───── DATA SHOWN

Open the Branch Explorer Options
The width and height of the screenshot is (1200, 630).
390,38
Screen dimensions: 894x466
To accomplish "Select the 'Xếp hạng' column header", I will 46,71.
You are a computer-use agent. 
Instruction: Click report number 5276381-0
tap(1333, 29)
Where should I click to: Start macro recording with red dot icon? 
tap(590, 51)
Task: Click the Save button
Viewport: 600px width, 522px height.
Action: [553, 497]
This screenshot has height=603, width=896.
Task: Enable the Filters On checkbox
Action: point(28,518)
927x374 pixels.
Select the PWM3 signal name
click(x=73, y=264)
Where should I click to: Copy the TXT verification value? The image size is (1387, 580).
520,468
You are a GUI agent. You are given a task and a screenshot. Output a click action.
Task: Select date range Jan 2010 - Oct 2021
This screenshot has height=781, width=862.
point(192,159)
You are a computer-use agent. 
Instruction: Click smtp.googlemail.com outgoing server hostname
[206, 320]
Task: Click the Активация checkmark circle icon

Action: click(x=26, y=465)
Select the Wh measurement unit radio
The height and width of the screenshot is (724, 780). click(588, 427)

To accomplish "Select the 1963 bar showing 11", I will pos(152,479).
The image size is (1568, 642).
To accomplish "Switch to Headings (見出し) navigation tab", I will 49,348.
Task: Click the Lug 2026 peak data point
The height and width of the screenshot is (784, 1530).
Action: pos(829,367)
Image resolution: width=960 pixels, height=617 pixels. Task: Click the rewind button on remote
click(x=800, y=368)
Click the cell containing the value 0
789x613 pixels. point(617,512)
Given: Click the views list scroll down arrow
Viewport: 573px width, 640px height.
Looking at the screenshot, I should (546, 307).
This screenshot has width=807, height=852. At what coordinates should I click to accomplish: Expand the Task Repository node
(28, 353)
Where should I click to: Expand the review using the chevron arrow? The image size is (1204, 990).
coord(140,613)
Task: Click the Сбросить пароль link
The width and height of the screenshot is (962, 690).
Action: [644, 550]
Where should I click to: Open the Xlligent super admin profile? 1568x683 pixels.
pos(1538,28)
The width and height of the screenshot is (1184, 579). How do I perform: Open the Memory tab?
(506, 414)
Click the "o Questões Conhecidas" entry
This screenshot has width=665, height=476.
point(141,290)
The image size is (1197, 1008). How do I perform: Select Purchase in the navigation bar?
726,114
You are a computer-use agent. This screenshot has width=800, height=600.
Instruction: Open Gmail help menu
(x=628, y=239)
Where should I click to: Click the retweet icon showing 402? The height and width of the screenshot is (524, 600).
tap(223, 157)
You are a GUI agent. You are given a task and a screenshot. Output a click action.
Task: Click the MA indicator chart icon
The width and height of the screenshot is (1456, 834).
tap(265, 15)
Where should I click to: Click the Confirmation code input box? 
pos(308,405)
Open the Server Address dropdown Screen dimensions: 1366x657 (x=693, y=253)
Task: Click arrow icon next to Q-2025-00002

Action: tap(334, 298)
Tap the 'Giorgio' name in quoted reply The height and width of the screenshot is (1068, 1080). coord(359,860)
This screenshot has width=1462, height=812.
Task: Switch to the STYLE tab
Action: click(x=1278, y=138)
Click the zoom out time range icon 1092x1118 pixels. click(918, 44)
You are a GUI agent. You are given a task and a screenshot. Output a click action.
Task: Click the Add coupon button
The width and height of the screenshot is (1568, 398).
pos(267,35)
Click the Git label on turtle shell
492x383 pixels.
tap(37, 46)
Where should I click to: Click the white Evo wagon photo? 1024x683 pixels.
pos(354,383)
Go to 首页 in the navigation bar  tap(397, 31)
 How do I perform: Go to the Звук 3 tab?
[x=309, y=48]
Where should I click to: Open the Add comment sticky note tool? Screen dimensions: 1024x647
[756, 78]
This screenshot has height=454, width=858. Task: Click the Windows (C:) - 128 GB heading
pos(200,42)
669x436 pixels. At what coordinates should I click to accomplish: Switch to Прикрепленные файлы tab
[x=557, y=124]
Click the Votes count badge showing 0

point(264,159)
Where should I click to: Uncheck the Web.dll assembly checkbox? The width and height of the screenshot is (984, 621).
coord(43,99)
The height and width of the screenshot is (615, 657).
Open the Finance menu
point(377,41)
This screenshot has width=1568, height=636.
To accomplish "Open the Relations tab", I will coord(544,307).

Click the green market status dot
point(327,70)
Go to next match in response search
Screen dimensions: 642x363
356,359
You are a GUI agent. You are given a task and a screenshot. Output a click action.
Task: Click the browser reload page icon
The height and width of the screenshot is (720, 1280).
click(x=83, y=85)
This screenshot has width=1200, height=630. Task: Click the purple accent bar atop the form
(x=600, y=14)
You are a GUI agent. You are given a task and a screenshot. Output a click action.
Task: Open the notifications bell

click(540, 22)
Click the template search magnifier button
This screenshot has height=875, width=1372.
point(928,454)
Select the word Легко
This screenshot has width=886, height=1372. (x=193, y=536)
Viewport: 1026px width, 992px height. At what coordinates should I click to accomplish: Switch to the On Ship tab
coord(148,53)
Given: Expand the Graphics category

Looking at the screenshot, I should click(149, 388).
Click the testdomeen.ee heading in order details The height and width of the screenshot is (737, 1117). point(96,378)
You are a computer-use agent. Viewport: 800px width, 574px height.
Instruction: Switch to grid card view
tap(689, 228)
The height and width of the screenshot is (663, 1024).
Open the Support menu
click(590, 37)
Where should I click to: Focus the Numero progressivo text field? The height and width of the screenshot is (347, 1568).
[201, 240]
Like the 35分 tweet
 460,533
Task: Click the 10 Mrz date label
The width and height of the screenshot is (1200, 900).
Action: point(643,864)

──────────

**ABOUT THIS EXERCISE:**
Line by line, repeat the listing exactly as written.

**OUTPUT OF THE TASK:**
Open the Branch Explorer Options
The width and height of the screenshot is (1200, 630).
390,38
Screen dimensions: 894x466
To accomplish "Select the 'Xếp hạng' column header", I will 46,71.
You are a computer-use agent. 
Instruction: Click report number 5276381-0
tap(1333, 29)
Where should I click to: Start macro recording with red dot icon? 
tap(590, 51)
Task: Click the Save button
Viewport: 600px width, 522px height.
Action: [553, 497]
This screenshot has height=603, width=896.
Task: Enable the Filters On checkbox
Action: point(28,518)
927x374 pixels.
Select the PWM3 signal name
click(x=73, y=264)
Where should I click to: Copy the TXT verification value? The image size is (1387, 580).
520,468
You are a GUI agent. You are given a task and a screenshot. Output a click action.
Task: Select date range Jan 2010 - Oct 2021
This screenshot has height=781, width=862.
point(192,159)
You are a computer-use agent. 
Instruction: Click smtp.googlemail.com outgoing server hostname
[206, 320]
Task: Click the Активация checkmark circle icon

Action: click(x=26, y=465)
Select the Wh measurement unit radio
The height and width of the screenshot is (724, 780). click(588, 427)

To accomplish "Select the 1963 bar showing 11", I will pos(152,479).
The image size is (1568, 642).
To accomplish "Switch to Headings (見出し) navigation tab", I will 49,348.
Task: Click the Lug 2026 peak data point
The height and width of the screenshot is (784, 1530).
Action: pos(829,367)
Image resolution: width=960 pixels, height=617 pixels. Task: Click the rewind button on remote
click(x=800, y=368)
Click the cell containing the value 0
789x613 pixels. point(617,512)
Given: Click the views list scroll down arrow
Viewport: 573px width, 640px height.
Looking at the screenshot, I should (546, 307).
This screenshot has width=807, height=852. At what coordinates should I click to accomplish: Expand the Task Repository node
(28, 353)
Where should I click to: Expand the review using the chevron arrow? The image size is (1204, 990).
coord(140,613)
Task: Click the Сбросить пароль link
The width and height of the screenshot is (962, 690).
Action: [644, 550]
Where should I click to: Open the Xlligent super admin profile? 1568x683 pixels.
pos(1538,28)
The width and height of the screenshot is (1184, 579). How do I perform: Open the Memory tab?
(506, 414)
Click the "o Questões Conhecidas" entry
This screenshot has width=665, height=476.
point(141,290)
The image size is (1197, 1008). How do I perform: Select Purchase in the navigation bar?
726,114
You are a computer-use agent. This screenshot has width=800, height=600.
Instruction: Open Gmail help menu
(x=628, y=239)
Where should I click to: Click the retweet icon showing 402? The height and width of the screenshot is (524, 600).
tap(223, 157)
You are a GUI agent. You are given a task and a screenshot. Output a click action.
Task: Click the MA indicator chart icon
The width and height of the screenshot is (1456, 834).
tap(265, 15)
Where should I click to: Click the Confirmation code input box? 
pos(308,405)
Open the Server Address dropdown Screen dimensions: 1366x657 (x=693, y=253)
Task: Click arrow icon next to Q-2025-00002

Action: tap(334, 298)
Tap the 'Giorgio' name in quoted reply The height and width of the screenshot is (1068, 1080). coord(359,860)
This screenshot has width=1462, height=812.
Task: Switch to the STYLE tab
Action: click(x=1278, y=138)
Click the zoom out time range icon 1092x1118 pixels. click(918, 44)
You are a GUI agent. You are given a task and a screenshot. Output a click action.
Task: Click the Add coupon button
The width and height of the screenshot is (1568, 398).
pos(267,35)
Click the Git label on turtle shell
492x383 pixels.
tap(37, 46)
Where should I click to: Click the white Evo wagon photo? 1024x683 pixels.
pos(354,383)
Go to 首页 in the navigation bar  tap(397, 31)
 How do I perform: Go to the Звук 3 tab?
[x=309, y=48]
Where should I click to: Open the Add comment sticky note tool? Screen dimensions: 1024x647
[756, 78]
This screenshot has height=454, width=858. Task: Click the Windows (C:) - 128 GB heading
pos(200,42)
669x436 pixels. At what coordinates should I click to accomplish: Switch to Прикрепленные файлы tab
[x=557, y=124]
Click the Votes count badge showing 0

point(264,159)
Where should I click to: Uncheck the Web.dll assembly checkbox? The width and height of the screenshot is (984, 621).
coord(43,99)
The height and width of the screenshot is (615, 657).
Open the Finance menu
point(377,41)
This screenshot has width=1568, height=636.
To accomplish "Open the Relations tab", I will coord(544,307).

Click the green market status dot
point(327,70)
Go to next match in response search
Screen dimensions: 642x363
356,359
You are a GUI agent. You are given a task and a screenshot. Output a click action.
Task: Click the browser reload page icon
The height and width of the screenshot is (720, 1280).
click(x=83, y=85)
This screenshot has width=1200, height=630. Task: Click the purple accent bar atop the form
(x=600, y=14)
You are a GUI agent. You are given a task and a screenshot. Output a click action.
Task: Open the notifications bell

click(540, 22)
Click the template search magnifier button
This screenshot has height=875, width=1372.
point(928,454)
Select the word Легко
This screenshot has width=886, height=1372. (x=193, y=536)
Viewport: 1026px width, 992px height. At what coordinates should I click to accomplish: Switch to the On Ship tab
coord(148,53)
Given: Expand the Graphics category

Looking at the screenshot, I should click(149, 388).
Click the testdomeen.ee heading in order details The height and width of the screenshot is (737, 1117). point(96,378)
You are a computer-use agent. Viewport: 800px width, 574px height.
Instruction: Switch to grid card view
tap(689, 228)
The height and width of the screenshot is (663, 1024).
Open the Support menu
click(590, 37)
Where should I click to: Focus the Numero progressivo text field? The height and width of the screenshot is (347, 1568).
[201, 240]
Like the 35分 tweet
 460,533
Task: Click the 10 Mrz date label
The width and height of the screenshot is (1200, 900).
Action: point(643,864)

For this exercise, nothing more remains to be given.